DATASET:

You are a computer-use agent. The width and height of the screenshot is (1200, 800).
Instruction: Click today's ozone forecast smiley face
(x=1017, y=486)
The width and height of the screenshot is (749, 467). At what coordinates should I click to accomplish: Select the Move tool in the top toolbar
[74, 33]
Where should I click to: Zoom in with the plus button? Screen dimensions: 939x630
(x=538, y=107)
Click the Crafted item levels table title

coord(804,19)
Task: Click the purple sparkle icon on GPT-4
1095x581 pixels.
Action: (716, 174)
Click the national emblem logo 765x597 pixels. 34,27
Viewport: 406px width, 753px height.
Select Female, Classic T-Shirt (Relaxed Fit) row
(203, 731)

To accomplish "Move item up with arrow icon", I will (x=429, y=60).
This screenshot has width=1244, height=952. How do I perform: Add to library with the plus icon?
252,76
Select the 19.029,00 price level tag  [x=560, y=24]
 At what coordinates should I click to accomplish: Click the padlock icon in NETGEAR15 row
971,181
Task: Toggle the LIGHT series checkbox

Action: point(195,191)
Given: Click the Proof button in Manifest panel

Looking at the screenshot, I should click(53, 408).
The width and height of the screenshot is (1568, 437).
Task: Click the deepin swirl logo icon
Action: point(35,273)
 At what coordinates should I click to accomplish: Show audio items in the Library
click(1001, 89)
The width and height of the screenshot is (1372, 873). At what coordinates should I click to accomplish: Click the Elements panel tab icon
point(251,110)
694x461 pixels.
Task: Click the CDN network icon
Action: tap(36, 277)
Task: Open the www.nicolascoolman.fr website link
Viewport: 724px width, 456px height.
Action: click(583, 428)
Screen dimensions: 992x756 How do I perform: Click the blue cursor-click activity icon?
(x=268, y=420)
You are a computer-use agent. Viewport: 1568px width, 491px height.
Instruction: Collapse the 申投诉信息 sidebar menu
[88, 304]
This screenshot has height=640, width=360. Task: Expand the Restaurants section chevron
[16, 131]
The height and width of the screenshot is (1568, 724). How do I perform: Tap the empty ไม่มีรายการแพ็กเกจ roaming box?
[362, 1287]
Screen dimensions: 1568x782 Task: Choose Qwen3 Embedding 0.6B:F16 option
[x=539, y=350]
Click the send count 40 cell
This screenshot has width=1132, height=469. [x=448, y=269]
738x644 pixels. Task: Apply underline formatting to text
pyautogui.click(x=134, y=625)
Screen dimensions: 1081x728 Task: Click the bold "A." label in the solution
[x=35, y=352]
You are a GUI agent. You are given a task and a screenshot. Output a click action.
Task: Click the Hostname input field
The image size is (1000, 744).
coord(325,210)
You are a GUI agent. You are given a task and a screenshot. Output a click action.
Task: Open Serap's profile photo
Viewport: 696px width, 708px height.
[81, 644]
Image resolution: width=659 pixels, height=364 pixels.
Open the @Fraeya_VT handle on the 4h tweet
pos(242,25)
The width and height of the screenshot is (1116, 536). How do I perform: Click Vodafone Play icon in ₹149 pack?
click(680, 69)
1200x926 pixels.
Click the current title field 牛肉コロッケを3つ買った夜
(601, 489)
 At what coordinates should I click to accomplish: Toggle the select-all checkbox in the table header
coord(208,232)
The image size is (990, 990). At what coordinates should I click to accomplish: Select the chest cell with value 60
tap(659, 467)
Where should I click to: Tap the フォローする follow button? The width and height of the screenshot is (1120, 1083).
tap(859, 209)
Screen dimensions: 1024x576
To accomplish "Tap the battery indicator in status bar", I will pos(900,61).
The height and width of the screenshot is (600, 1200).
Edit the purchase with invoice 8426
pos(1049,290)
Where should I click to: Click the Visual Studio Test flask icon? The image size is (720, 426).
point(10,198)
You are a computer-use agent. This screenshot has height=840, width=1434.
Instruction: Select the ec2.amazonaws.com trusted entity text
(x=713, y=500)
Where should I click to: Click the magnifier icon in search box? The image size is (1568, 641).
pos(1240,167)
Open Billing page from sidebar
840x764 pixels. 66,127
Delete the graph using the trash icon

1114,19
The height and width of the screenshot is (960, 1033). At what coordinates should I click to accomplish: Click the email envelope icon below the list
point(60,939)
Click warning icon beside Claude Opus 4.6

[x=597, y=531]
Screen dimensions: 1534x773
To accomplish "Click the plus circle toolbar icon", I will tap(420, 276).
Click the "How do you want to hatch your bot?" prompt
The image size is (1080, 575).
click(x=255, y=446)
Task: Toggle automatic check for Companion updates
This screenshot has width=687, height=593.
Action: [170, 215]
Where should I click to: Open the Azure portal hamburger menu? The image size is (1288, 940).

EXERCISE DETAILS: Line by line, copy the data above exactly as it reads.

TASK SOLUTION:
You are a computer-use agent. The width and height of the screenshot is (1200, 800).
Instruction: Click today's ozone forecast smiley face
(x=1017, y=486)
The width and height of the screenshot is (749, 467). At what coordinates should I click to accomplish: Select the Move tool in the top toolbar
[74, 33]
Where should I click to: Zoom in with the plus button? Screen dimensions: 939x630
(x=538, y=107)
Click the Crafted item levels table title

coord(804,19)
Task: Click the purple sparkle icon on GPT-4
1095x581 pixels.
Action: (716, 174)
Click the national emblem logo 765x597 pixels. 34,27
Viewport: 406px width, 753px height.
Select Female, Classic T-Shirt (Relaxed Fit) row
(203, 731)

To accomplish "Move item up with arrow icon", I will (x=429, y=60).
This screenshot has width=1244, height=952. How do I perform: Add to library with the plus icon?
252,76
Select the 19.029,00 price level tag  [x=560, y=24]
 At what coordinates should I click to accomplish: Click the padlock icon in NETGEAR15 row
971,181
Task: Toggle the LIGHT series checkbox

Action: point(195,191)
Given: Click the Proof button in Manifest panel

Looking at the screenshot, I should click(53, 408).
The width and height of the screenshot is (1568, 437).
Task: Click the deepin swirl logo icon
Action: point(35,273)
 At what coordinates should I click to accomplish: Show audio items in the Library
click(1001, 89)
The width and height of the screenshot is (1372, 873). At what coordinates should I click to accomplish: Click the Elements panel tab icon
point(251,110)
694x461 pixels.
Task: Click the CDN network icon
Action: tap(36, 277)
Task: Open the www.nicolascoolman.fr website link
Viewport: 724px width, 456px height.
Action: click(583, 428)
Screen dimensions: 992x756 How do I perform: Click the blue cursor-click activity icon?
(x=268, y=420)
You are a computer-use agent. Viewport: 1568px width, 491px height.
Instruction: Collapse the 申投诉信息 sidebar menu
[88, 304]
This screenshot has height=640, width=360. Task: Expand the Restaurants section chevron
[16, 131]
The height and width of the screenshot is (1568, 724). How do I perform: Tap the empty ไม่มีรายการแพ็กเกจ roaming box?
[362, 1287]
Screen dimensions: 1568x782 Task: Choose Qwen3 Embedding 0.6B:F16 option
[x=539, y=350]
Click the send count 40 cell
This screenshot has width=1132, height=469. [x=448, y=269]
738x644 pixels. Task: Apply underline formatting to text
pyautogui.click(x=134, y=625)
Screen dimensions: 1081x728 Task: Click the bold "A." label in the solution
[x=35, y=352]
You are a GUI agent. You are given a task and a screenshot. Output a click action.
Task: Click the Hostname input field
The image size is (1000, 744).
coord(325,210)
You are a GUI agent. You are given a task and a screenshot. Output a click action.
Task: Open Serap's profile photo
Viewport: 696px width, 708px height.
[81, 644]
Image resolution: width=659 pixels, height=364 pixels.
Open the @Fraeya_VT handle on the 4h tweet
pos(242,25)
The width and height of the screenshot is (1116, 536). How do I perform: Click Vodafone Play icon in ₹149 pack?
click(680, 69)
1200x926 pixels.
Click the current title field 牛肉コロッケを3つ買った夜
(601, 489)
 At what coordinates should I click to accomplish: Toggle the select-all checkbox in the table header
coord(208,232)
The image size is (990, 990). At what coordinates should I click to accomplish: Select the chest cell with value 60
tap(659, 467)
Where should I click to: Tap the フォローする follow button? The width and height of the screenshot is (1120, 1083).
tap(859, 209)
Screen dimensions: 1024x576
To accomplish "Tap the battery indicator in status bar", I will pos(900,61).
The height and width of the screenshot is (600, 1200).
Edit the purchase with invoice 8426
pos(1049,290)
Where should I click to: Click the Visual Studio Test flask icon? The image size is (720, 426).
point(10,198)
You are a computer-use agent. This screenshot has height=840, width=1434.
Instruction: Select the ec2.amazonaws.com trusted entity text
(x=713, y=500)
Where should I click to: Click the magnifier icon in search box? The image size is (1568, 641).
pos(1240,167)
Open Billing page from sidebar
840x764 pixels. 66,127
Delete the graph using the trash icon

1114,19
The height and width of the screenshot is (960, 1033). At what coordinates should I click to accomplish: Click the email envelope icon below the list
point(60,939)
Click warning icon beside Claude Opus 4.6

[x=597, y=531]
Screen dimensions: 1534x773
To accomplish "Click the plus circle toolbar icon", I will tap(420, 276).
Click the "How do you want to hatch your bot?" prompt
The image size is (1080, 575).
click(x=255, y=446)
Task: Toggle automatic check for Companion updates
This screenshot has width=687, height=593.
Action: [170, 215]
Where should I click to: Open the Azure portal hamburger menu? The image size is (1288, 940).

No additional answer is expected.